= Instruções das tarefas =
A) De acordo com o trecho sobre o envelhecimento da população brasileira, quantos idosos o Brasil terá em 2050?
B) Prossiga o texto sobre o envelhecimento da população e as diretivas antecipadas de vontade a partir de sua última frase.

----- Trecho apresentado -----

Nas próximas quatro décadas, o número de idosos no Brasil deve triplicar, de acordo com estimativa do Instituto Brasileiro de Geografia e Estatística (IBGE). Se, em 2010, eram 19,6 milhões de pessoas nessa faixa etária (10% da população), em 2050 serão 66,5 milhões, o equivalente a 29,3% dos brasileiros.
Se, por um lado, a maior expectativa de vida mostra uma melhoria nas condições de saúde, por outro ela traz novos dilemas morais e éticos para médicos. Isso porque o prolongamento da vida também está relacionado à maior incidência de doenças crônicas graves e incuráveis, que evoluem para a perda de qualidade de vida e da autonomia do paciente, entre elas doenças oncológicas, pulmonares-cardiológicas e neurológicas.
Essa mudança leva o médico a uma difícil decisão: como saber o que de fato importa para o paciente se ele se ele não estiver apto a responder? Qual o seu desejo na fase final da vida? Uma das formas de ultrapassar essa barreira são as chamadas diretivas ou diretrizes antecipadas de vontade, um documento feito pelo paciente contendo instruções por escrito. O intuito é orientar o cuidado do médico quando o paciente não tem condições de expressar sua vontade.

----- Entradas extraídas -----

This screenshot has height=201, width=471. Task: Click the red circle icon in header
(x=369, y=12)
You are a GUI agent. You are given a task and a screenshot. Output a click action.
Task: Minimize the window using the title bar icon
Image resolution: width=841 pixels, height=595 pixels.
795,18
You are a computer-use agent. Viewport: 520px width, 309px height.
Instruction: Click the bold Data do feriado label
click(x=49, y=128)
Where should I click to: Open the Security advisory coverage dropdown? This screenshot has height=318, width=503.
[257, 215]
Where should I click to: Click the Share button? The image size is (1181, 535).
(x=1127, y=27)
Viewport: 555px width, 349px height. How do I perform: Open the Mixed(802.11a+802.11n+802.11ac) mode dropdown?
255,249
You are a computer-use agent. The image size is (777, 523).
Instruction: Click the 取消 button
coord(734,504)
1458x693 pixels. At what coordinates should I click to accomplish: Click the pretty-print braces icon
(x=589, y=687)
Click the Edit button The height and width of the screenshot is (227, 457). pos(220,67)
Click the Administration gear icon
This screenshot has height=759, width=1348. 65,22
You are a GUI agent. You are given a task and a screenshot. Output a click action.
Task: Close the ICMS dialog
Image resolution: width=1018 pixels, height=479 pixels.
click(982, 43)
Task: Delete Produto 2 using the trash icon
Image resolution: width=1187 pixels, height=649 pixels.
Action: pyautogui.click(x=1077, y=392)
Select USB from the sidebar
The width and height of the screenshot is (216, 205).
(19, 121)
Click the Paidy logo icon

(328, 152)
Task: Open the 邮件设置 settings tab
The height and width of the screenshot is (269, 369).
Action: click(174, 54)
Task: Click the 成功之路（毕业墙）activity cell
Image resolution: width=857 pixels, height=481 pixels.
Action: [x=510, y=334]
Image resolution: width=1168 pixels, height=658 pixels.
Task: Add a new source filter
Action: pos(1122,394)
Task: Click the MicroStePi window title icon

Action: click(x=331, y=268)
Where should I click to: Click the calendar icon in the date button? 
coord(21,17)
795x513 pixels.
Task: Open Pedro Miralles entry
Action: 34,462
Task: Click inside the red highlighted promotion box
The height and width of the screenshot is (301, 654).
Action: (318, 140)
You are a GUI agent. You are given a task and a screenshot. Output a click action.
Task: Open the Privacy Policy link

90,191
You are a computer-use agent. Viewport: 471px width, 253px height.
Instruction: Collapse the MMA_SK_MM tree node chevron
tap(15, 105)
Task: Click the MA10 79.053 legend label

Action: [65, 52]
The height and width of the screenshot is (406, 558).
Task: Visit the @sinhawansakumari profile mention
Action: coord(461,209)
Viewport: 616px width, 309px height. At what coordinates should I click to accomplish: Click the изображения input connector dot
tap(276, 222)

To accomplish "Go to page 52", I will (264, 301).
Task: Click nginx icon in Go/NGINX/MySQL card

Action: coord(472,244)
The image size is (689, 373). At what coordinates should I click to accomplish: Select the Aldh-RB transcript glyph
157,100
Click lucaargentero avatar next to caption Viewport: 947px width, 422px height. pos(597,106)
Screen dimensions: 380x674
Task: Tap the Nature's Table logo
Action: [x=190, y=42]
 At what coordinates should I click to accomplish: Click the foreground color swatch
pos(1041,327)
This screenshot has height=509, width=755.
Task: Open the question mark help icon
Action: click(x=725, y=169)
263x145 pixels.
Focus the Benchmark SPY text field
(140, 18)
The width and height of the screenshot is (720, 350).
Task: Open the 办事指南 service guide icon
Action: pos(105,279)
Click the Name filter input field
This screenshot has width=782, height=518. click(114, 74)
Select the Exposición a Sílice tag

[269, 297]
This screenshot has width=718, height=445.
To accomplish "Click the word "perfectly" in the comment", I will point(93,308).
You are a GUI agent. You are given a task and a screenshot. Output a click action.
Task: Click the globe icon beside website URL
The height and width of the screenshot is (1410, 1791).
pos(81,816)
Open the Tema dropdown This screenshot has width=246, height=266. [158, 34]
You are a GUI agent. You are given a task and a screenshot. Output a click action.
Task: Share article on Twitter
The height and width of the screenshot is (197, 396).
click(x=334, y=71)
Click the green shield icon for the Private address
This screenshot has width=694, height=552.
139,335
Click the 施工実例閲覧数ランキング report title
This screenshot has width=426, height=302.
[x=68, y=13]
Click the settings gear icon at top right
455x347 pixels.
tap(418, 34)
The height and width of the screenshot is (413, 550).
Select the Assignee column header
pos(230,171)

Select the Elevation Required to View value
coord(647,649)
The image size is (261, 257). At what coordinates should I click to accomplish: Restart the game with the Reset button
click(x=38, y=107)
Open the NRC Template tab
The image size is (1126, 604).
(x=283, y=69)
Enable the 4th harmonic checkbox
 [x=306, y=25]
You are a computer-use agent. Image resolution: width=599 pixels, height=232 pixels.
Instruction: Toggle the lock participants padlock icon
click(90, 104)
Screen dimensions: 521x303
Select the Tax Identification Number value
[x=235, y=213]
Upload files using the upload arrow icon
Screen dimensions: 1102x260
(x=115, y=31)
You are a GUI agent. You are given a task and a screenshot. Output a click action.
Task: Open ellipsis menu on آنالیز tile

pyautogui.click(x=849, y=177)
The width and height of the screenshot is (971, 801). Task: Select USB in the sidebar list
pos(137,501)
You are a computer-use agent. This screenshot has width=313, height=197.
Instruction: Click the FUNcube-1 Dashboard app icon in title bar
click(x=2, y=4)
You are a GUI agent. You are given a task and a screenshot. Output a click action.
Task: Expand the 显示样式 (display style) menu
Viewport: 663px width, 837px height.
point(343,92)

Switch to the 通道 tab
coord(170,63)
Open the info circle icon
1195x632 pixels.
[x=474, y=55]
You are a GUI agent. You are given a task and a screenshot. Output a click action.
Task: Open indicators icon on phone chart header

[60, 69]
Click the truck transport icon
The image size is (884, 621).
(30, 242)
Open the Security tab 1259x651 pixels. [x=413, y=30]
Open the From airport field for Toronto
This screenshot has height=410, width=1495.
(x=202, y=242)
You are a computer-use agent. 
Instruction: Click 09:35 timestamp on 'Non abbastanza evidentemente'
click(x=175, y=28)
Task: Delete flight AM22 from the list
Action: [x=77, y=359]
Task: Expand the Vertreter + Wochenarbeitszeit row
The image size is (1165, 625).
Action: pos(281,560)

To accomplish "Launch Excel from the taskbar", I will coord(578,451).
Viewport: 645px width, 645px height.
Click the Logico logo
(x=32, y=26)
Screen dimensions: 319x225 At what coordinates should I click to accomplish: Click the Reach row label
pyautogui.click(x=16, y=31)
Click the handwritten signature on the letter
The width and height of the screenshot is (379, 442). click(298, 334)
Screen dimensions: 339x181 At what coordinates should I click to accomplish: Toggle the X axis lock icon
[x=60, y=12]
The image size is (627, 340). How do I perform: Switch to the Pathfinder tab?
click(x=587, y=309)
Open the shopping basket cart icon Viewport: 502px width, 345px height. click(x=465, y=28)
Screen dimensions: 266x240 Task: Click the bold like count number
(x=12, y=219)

-----

= Respostas das tarefas =
A) Em 2050, serão 66,5 milhões de idosos, o equivalente a 29,3% dos brasileiros.

B)
De acordo com Cesar Biselli Ferreira*, médico da equipe de cuidados paliativos do Hospital Sírio-Libanês, o documento deve deixar claros os valores e objetivos do cuidado, ou seja, o que importa para o paciente. “Os valores variam. Podem ser autonomia, convívio com a família, viver a qualquer custo, entre outros. A partir disso, o médico define a melhor estratégia e o que fazer, do ponto de vista biológico, para o paciente ter uma qualidade de vida melhor nessa fase.”
O que está escrito, porém, não é válido em qualquer situação. “As diretrizes só se aplicam quando o paciente tem uma doença terminal grave, incurável e esteja incapaz de tomar decisões naquele momento”, ressalta.
Para Ferreira, o documento pode sanar a lacuna de comunicação entre médico e paciente em cuidados paliativos e também do próprio paciente e suas famílias. “Existe um gap muito grande entre o que os pacientes querem e o que acontece. Por quê? Claramente um dos maiores problemas é a dificuldade que temos para falar sobre morte, e isso leva a uma falha de informação”, explica.
Veja abaixo algumas dúvidas comuns sobre o tema:
O que são diretivas ou diretrizes antecipadas de vontade?
De acordo com o Conselho Federal de Medicina (CFM), é o conjunto de desejos, prévia e expressamente manifestados pelo paciente, sobre cuidados e tratamentos que quer, ou não, receber no momento em que estiver incapacitado de expressar, livre e autonomamente, sua vontade.
Quais são os tipos de diretivas ou diretrizes?
Os tipos são testamento vital ou mandato duradouro, mas, no Brasil, as duas modalidades se imbricam.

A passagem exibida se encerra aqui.